Ticari bir meta olarak düşünürsek, çizgi romanın biçimlenmesinde başrolü oynaması gereken birinci faktör okuyucu tercihi olmalıdır. Çünkü müşteri varsa ürün vardır. Yoksa yoktur, bu kadar basit. Ancak bizde bu faktör ne yazıkki birinci planda yer al(a)mıyor. Bir kaç örnek vererek tartışmaya devam edelim. Rodeo ısrarla Dylan Dog'un bazı sayılarının telif nedeniyle Türkiye'de yayınlanamayacağını iddia etmişti.

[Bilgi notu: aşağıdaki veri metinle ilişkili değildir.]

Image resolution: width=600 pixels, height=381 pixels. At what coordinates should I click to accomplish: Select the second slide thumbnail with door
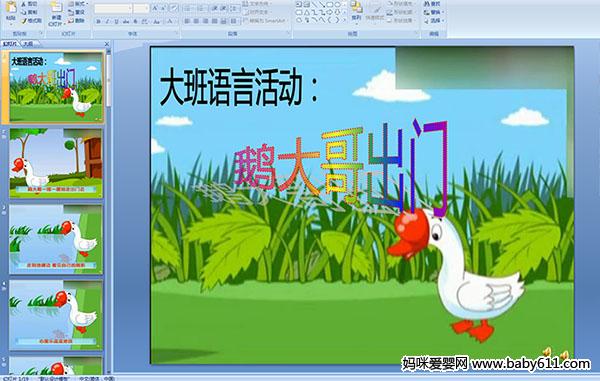click(x=56, y=163)
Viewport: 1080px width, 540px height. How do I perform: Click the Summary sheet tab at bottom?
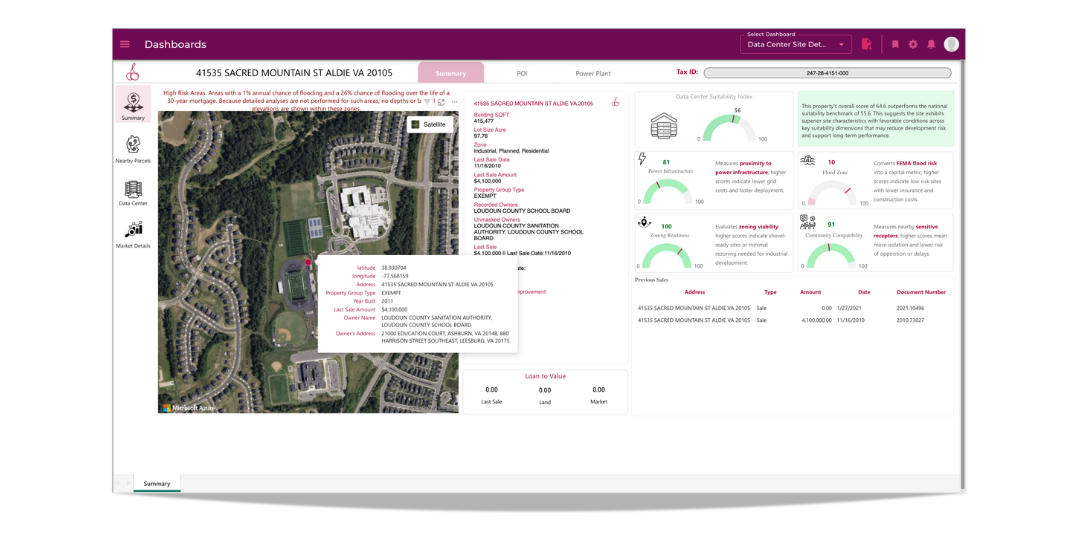click(157, 484)
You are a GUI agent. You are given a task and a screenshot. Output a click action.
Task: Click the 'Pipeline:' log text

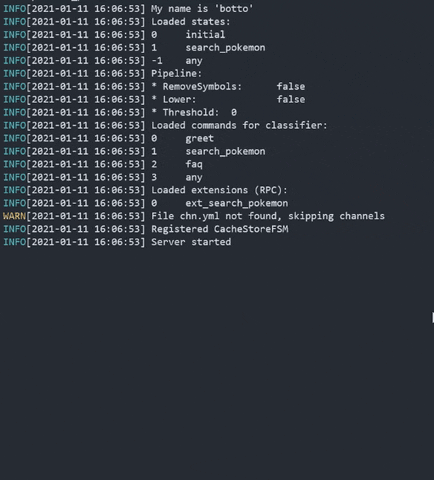176,73
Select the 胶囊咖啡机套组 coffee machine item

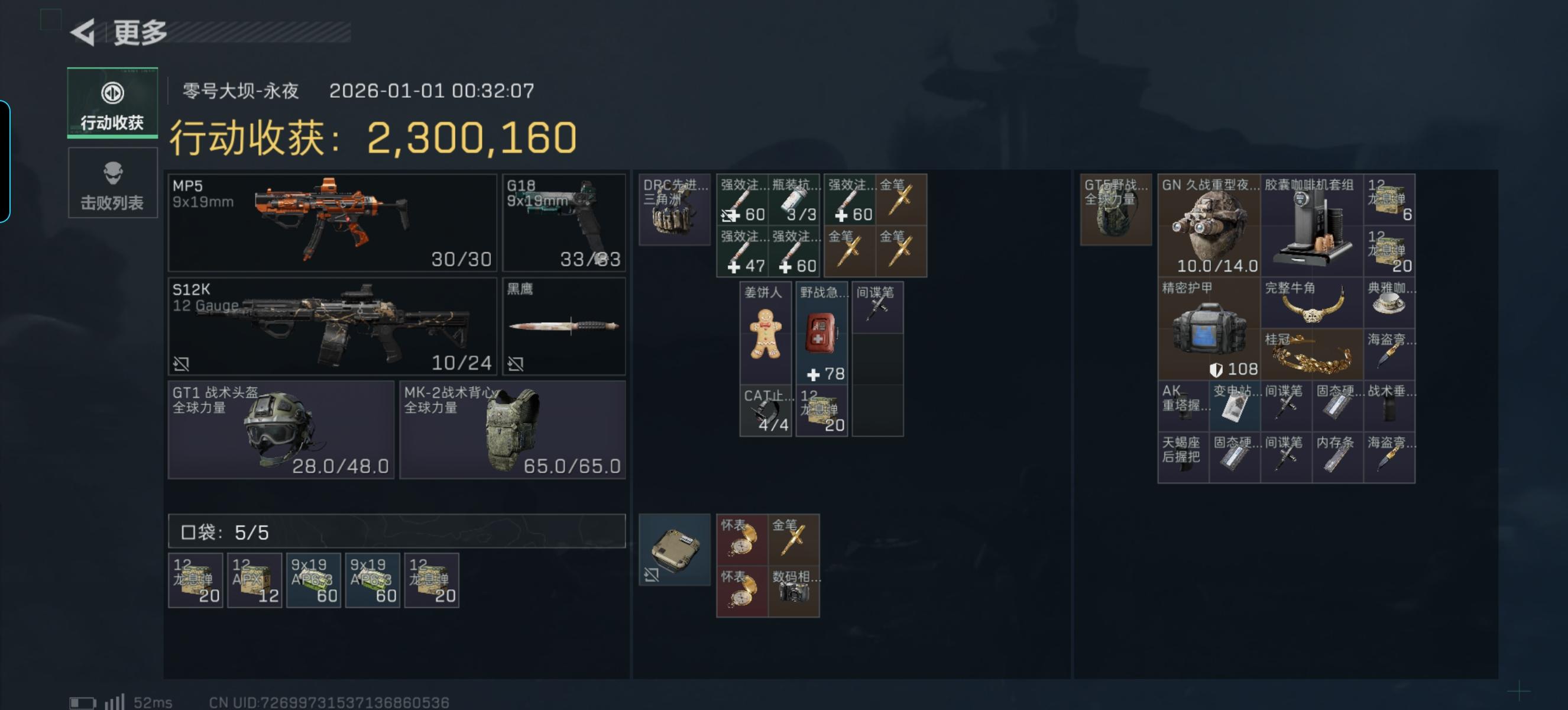(x=1312, y=225)
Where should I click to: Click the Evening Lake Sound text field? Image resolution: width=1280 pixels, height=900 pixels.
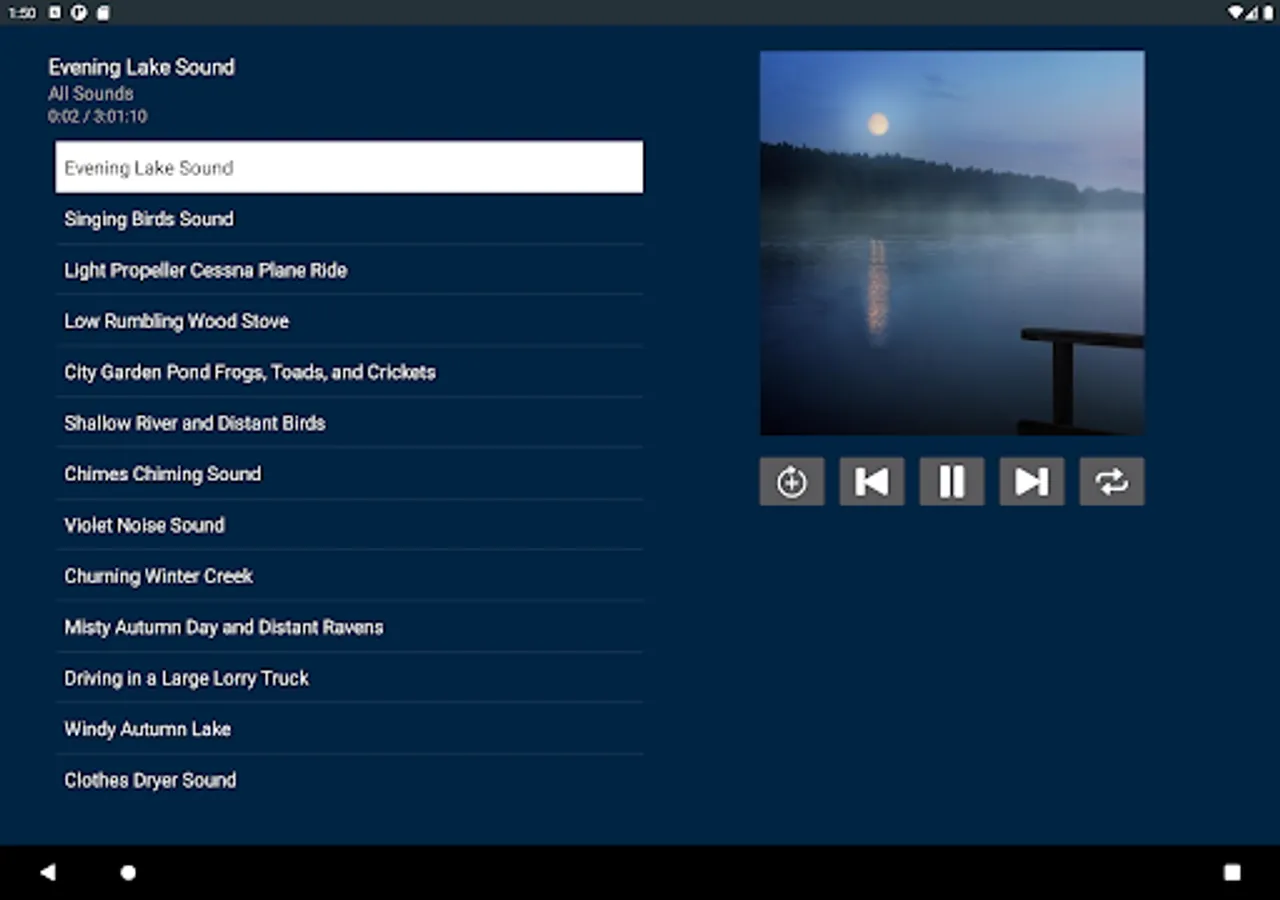pos(349,167)
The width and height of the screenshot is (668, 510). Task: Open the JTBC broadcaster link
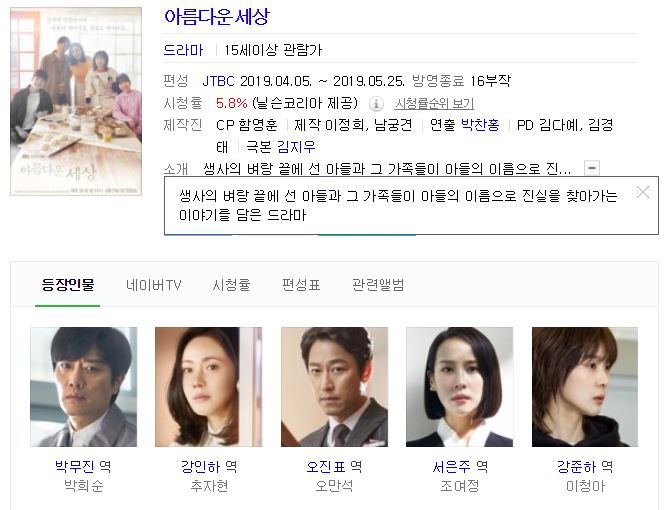point(219,81)
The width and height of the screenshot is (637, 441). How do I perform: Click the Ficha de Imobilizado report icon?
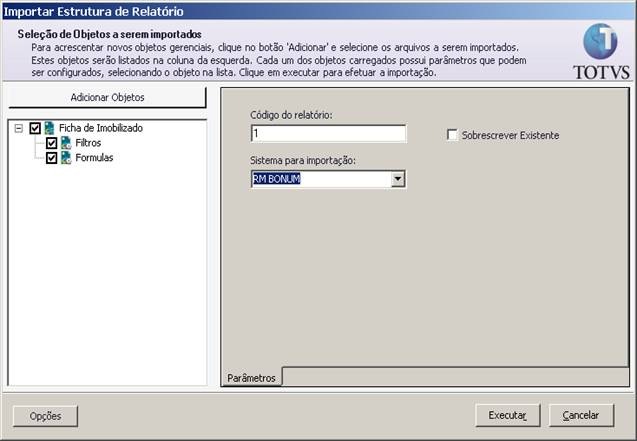coord(50,128)
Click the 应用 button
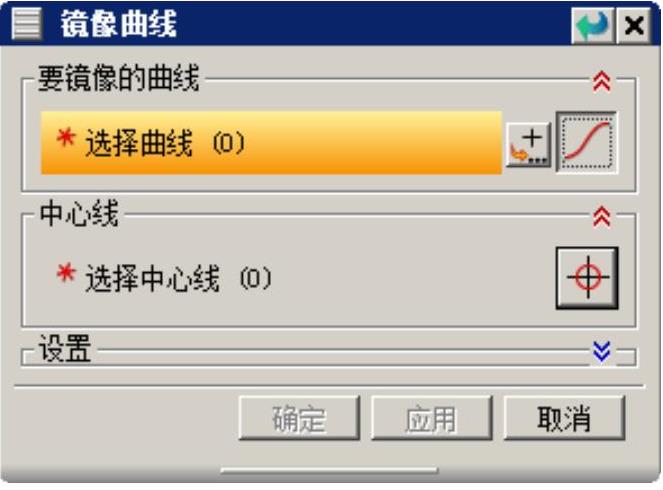663x490 pixels. (x=432, y=418)
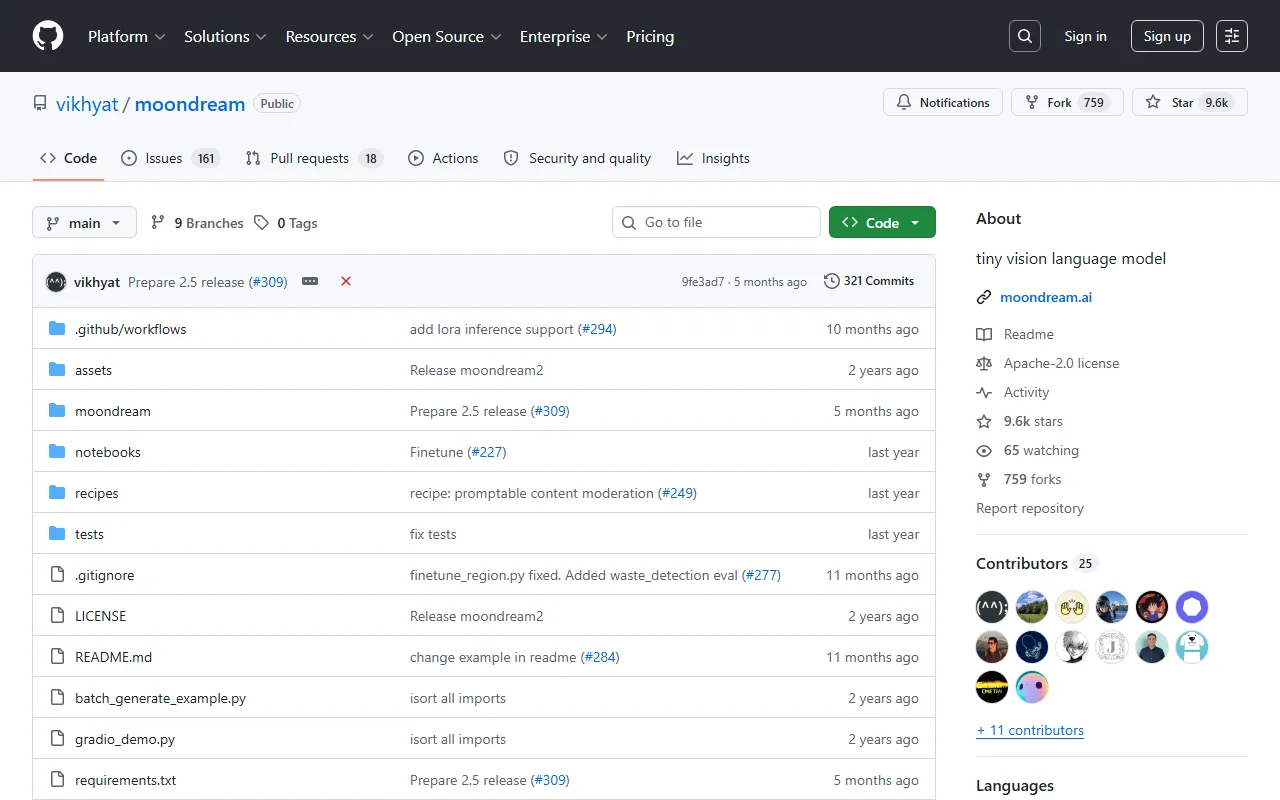Click the Sign up button

tap(1167, 36)
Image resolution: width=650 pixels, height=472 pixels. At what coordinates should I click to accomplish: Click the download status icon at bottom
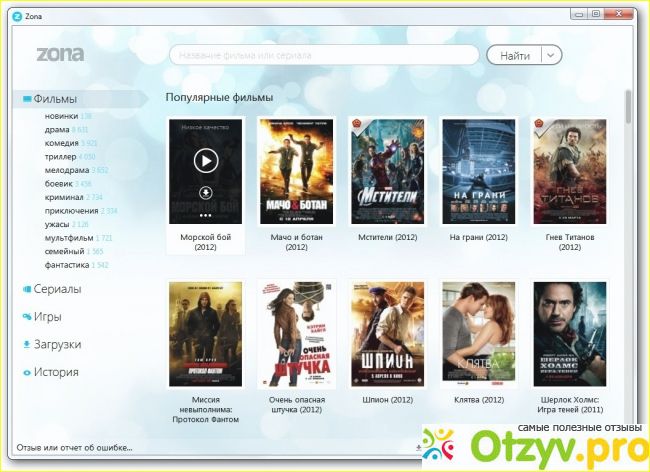[x=418, y=448]

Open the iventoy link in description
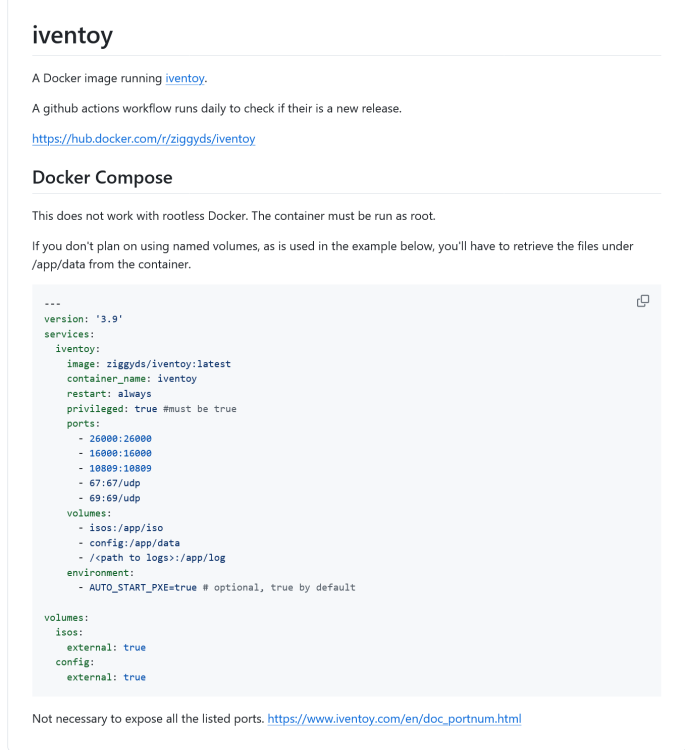[x=186, y=78]
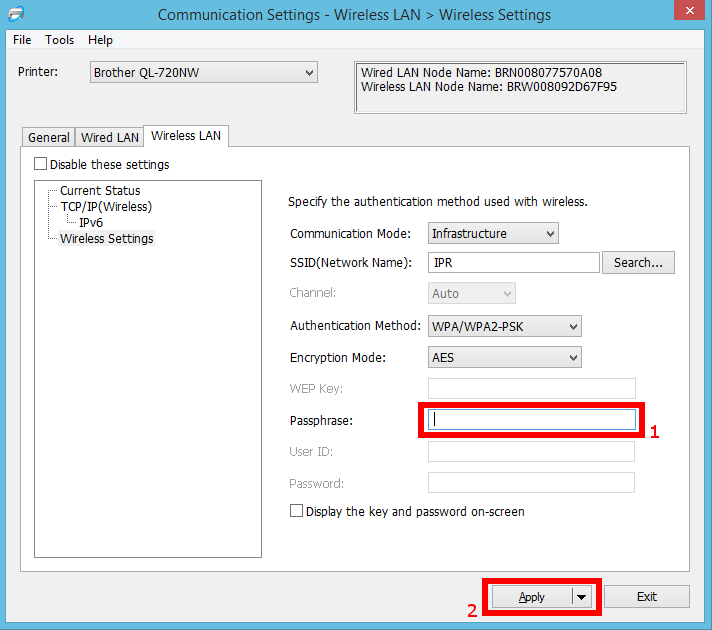Image resolution: width=712 pixels, height=630 pixels.
Task: Open the Tools menu
Action: point(60,40)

Oysa o sayıların Brezilya'mıydı bir yerlerde yayınlandığını biliyoruz. Bu telif vermeyen sanatçının Bonelli'den ayrılmasından önce de olabilir bilmiyorum. Martin Mystere değişik ülkelerde değişik isimlerle yayınına devam etmiş. Almanya'da Alan Ford gibi mesela. Dylan Dog'un Groucho'su İngiltere'de bıyıksız resmedilmiş vs vs...
İstenildiği takdirde yayınevi bir şeyler yapabilir mi? Bence yapar. Mesela Maceraperest Dylan Dog'un Gorucho'sunu aslanlar gibi Arşak yapmıştı (kötü yapmıştı, okurken Arşak kelimesini içimden Gorucho olarak telaffuz etmek beni geriyordu...). Geçmişte çizgi romanların büyük bölümü isimleri değiştirilerek yayınlandı bizde. The Phantom alakasız bir Kızılmaske'ye dönüştürüldü mesela. Bu kadar aslından uzaklaşma iyi midir değil midir tartışılır. Ancak müşteri beklentilerinin karşılanması gereken asgari standartlar vardır. Mesela ben ısrarla sayfa sayısı konmasını öneririm. Çünkü kitap dağıldığında biraraya getirememe problemi vardır. Okumaya ara verdiğinde nerede kaldığını bilememe problemi vardır, vardır da vardır. Ama yayıncı tercihi bu zahmete katlanmama, orijinali gibi olmasını tercih etme kolaylığı yönündedir. Mal sahibi-biz satın almadığımız sürece onlardır-bir şey diyemeyiz. Yapabileceğimiz tek şey satın almamaktır ki bu yeterli bir yaptırımdır. Ama satın alan olduğu sürece mal sahibi müşteridir, dinlenmesi gerekir. Dinlenmiyorsa bu safhada kalitesiz(müşteri beklentilerinin karşılanamaması) yayıncılık söz konusudur.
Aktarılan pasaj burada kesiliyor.